Stored data:
__________

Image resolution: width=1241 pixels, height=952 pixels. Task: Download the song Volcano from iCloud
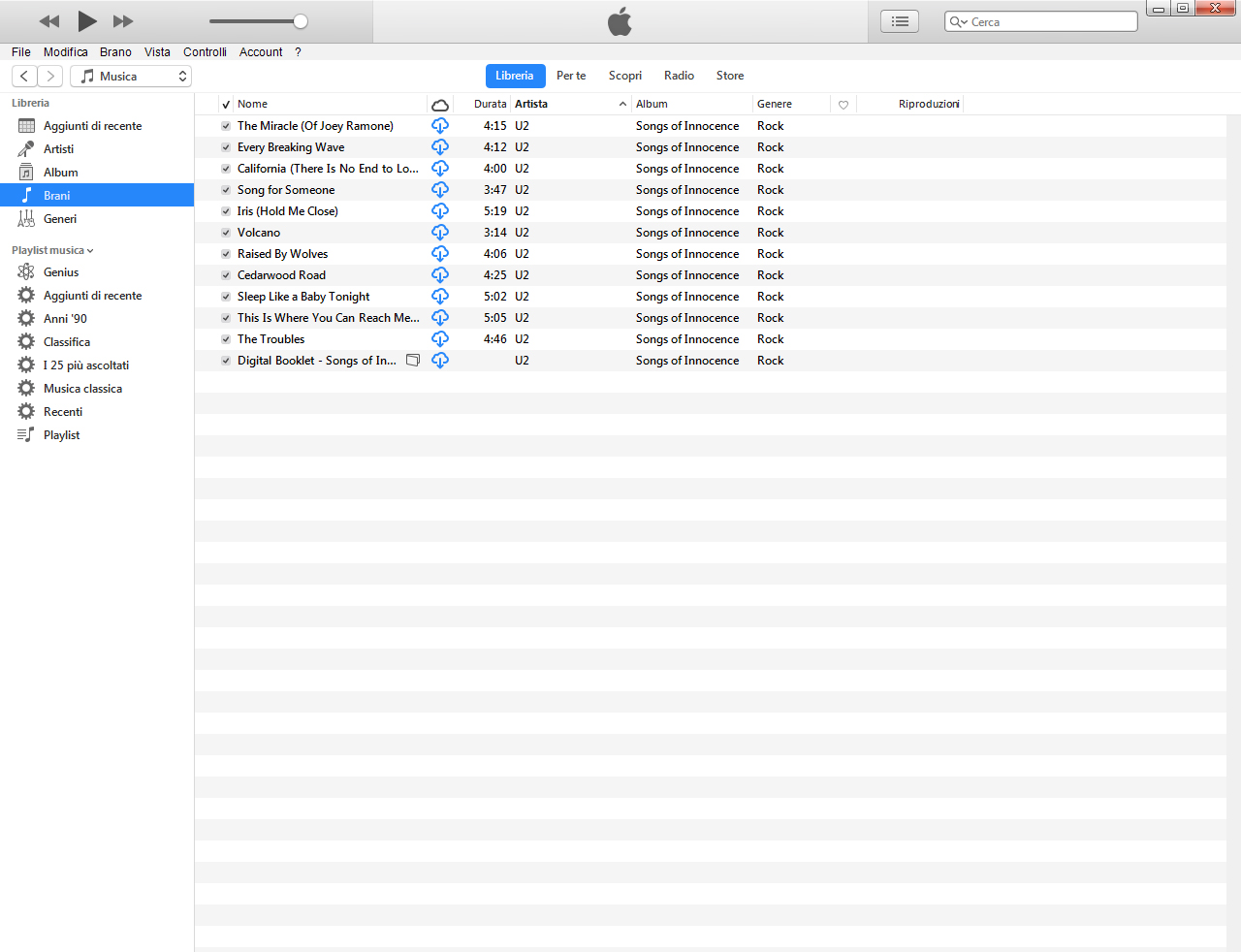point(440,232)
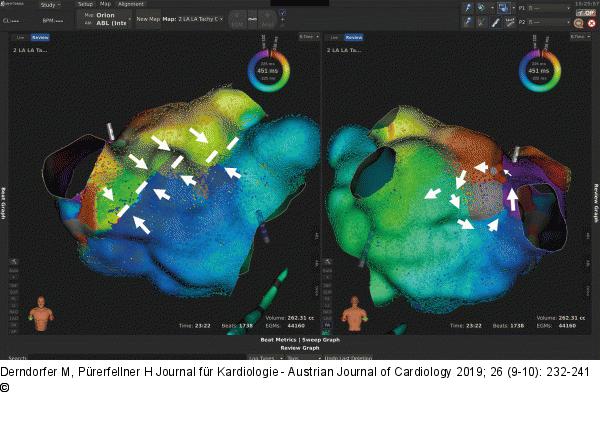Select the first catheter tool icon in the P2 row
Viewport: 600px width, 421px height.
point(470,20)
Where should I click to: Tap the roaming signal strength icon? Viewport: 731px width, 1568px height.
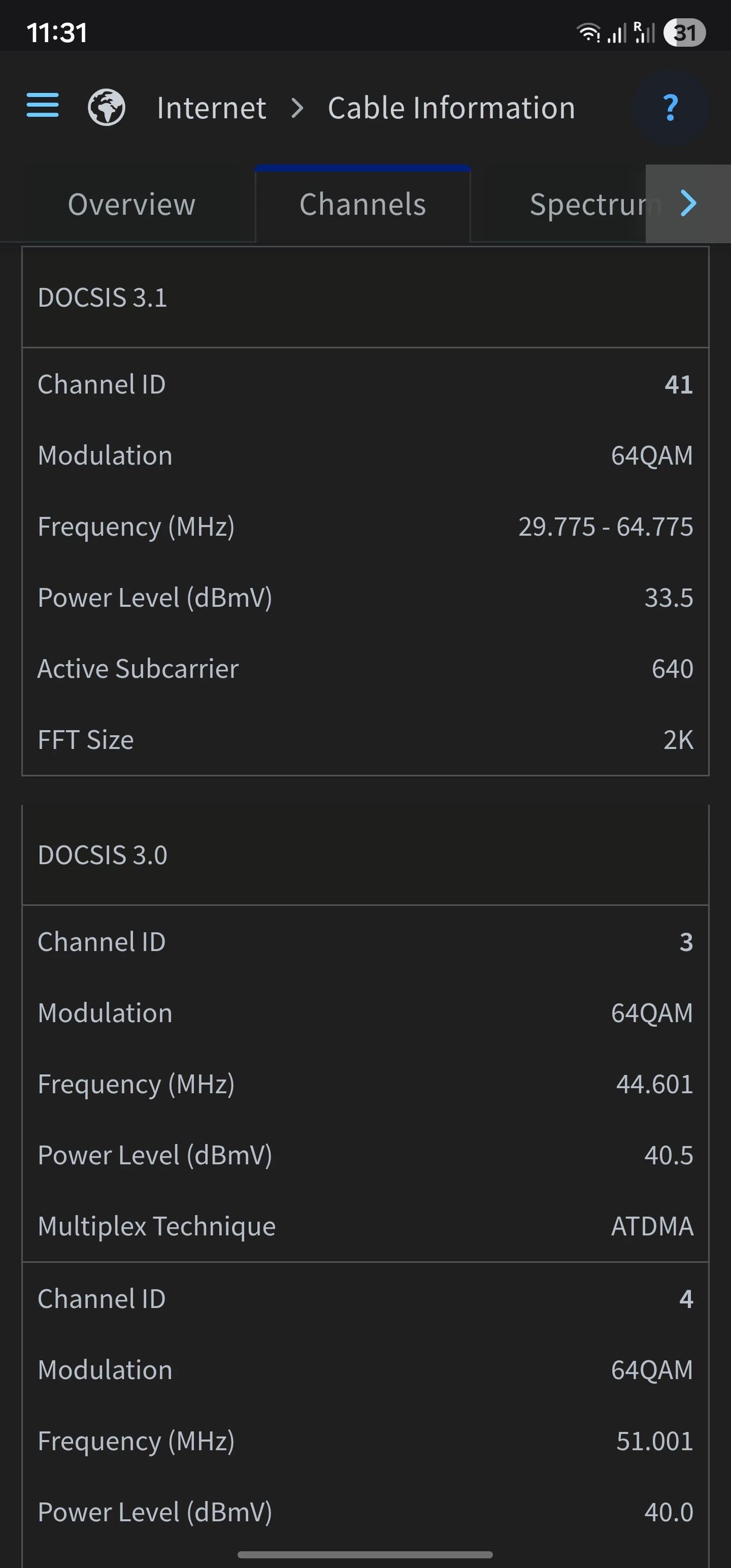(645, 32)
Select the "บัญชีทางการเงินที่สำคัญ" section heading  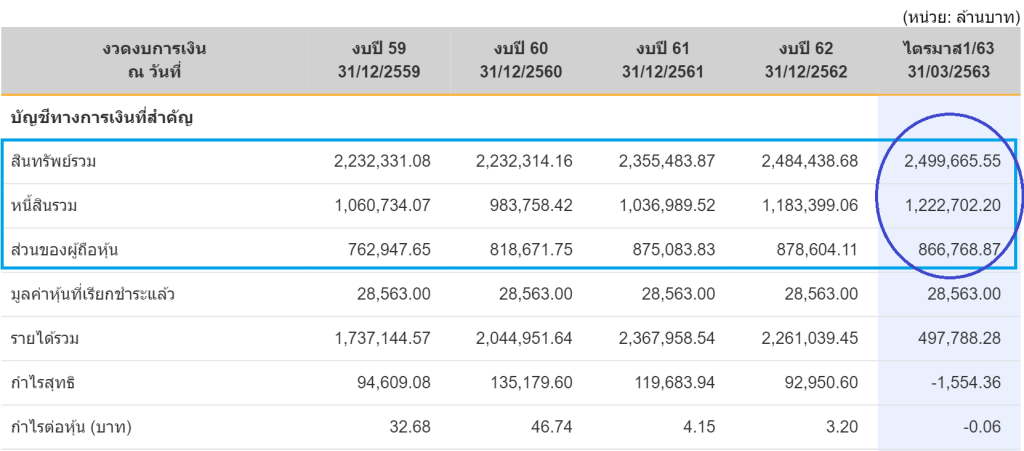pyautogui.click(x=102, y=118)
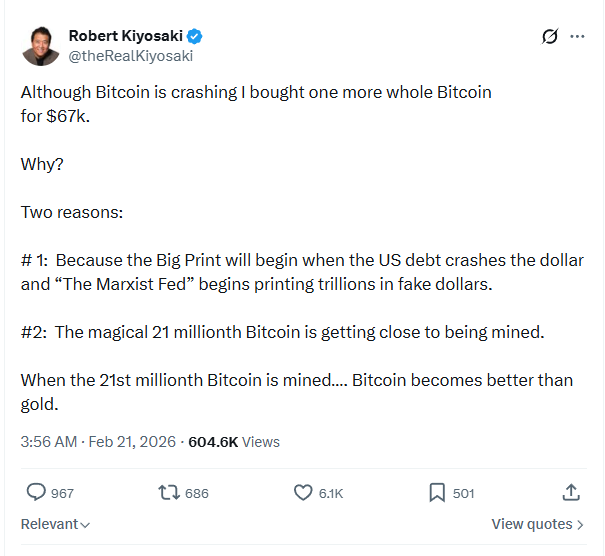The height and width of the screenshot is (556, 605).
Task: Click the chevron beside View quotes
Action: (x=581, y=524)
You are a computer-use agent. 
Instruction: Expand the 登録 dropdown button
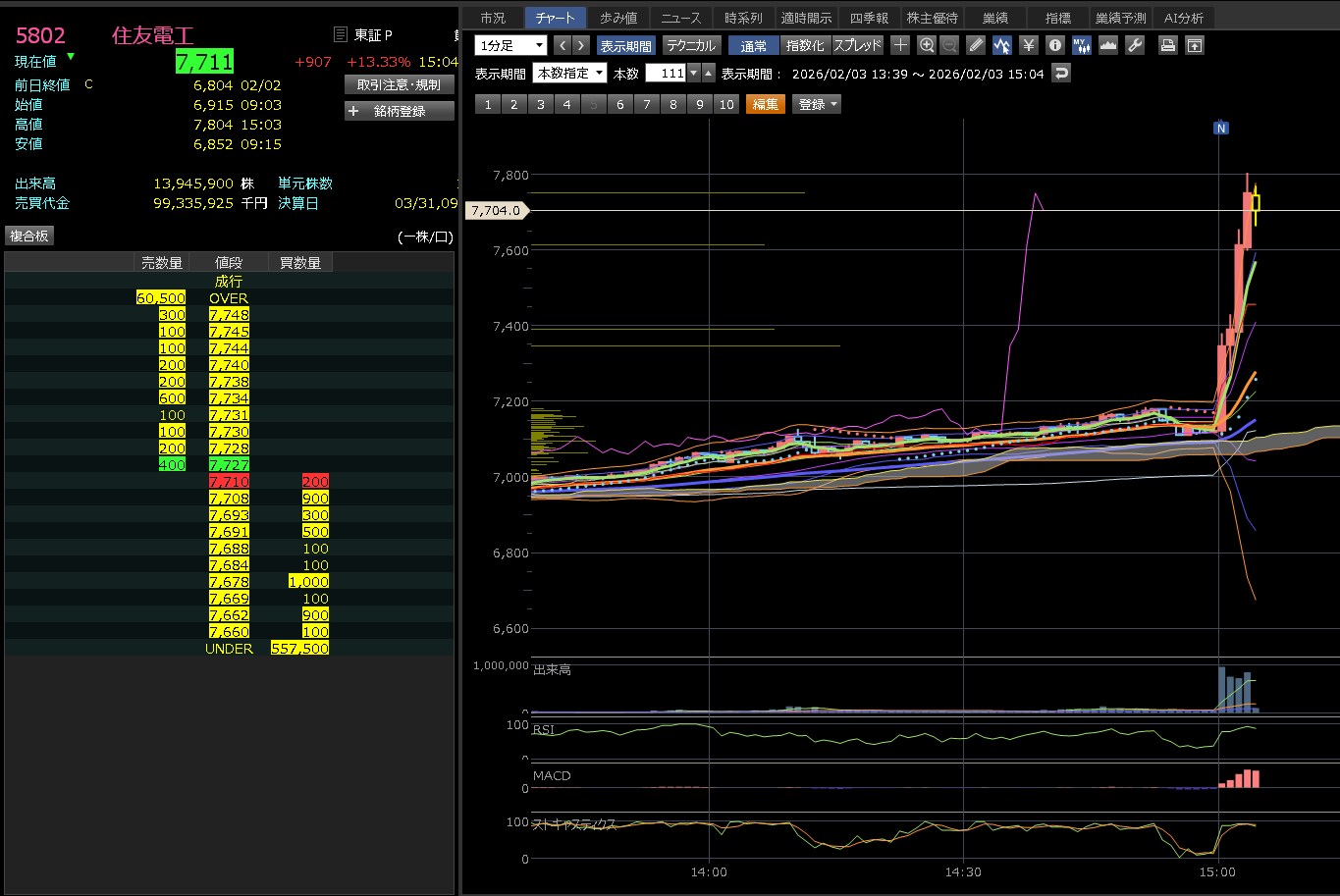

__________

Reproduce exactly and only the lines from the line that contains "You are a computer-use agent." to the end of the data above, both ends included. No pictures go in the copy.

You are a computer-use agent. 
Instruction: Expand the 登録 dropdown button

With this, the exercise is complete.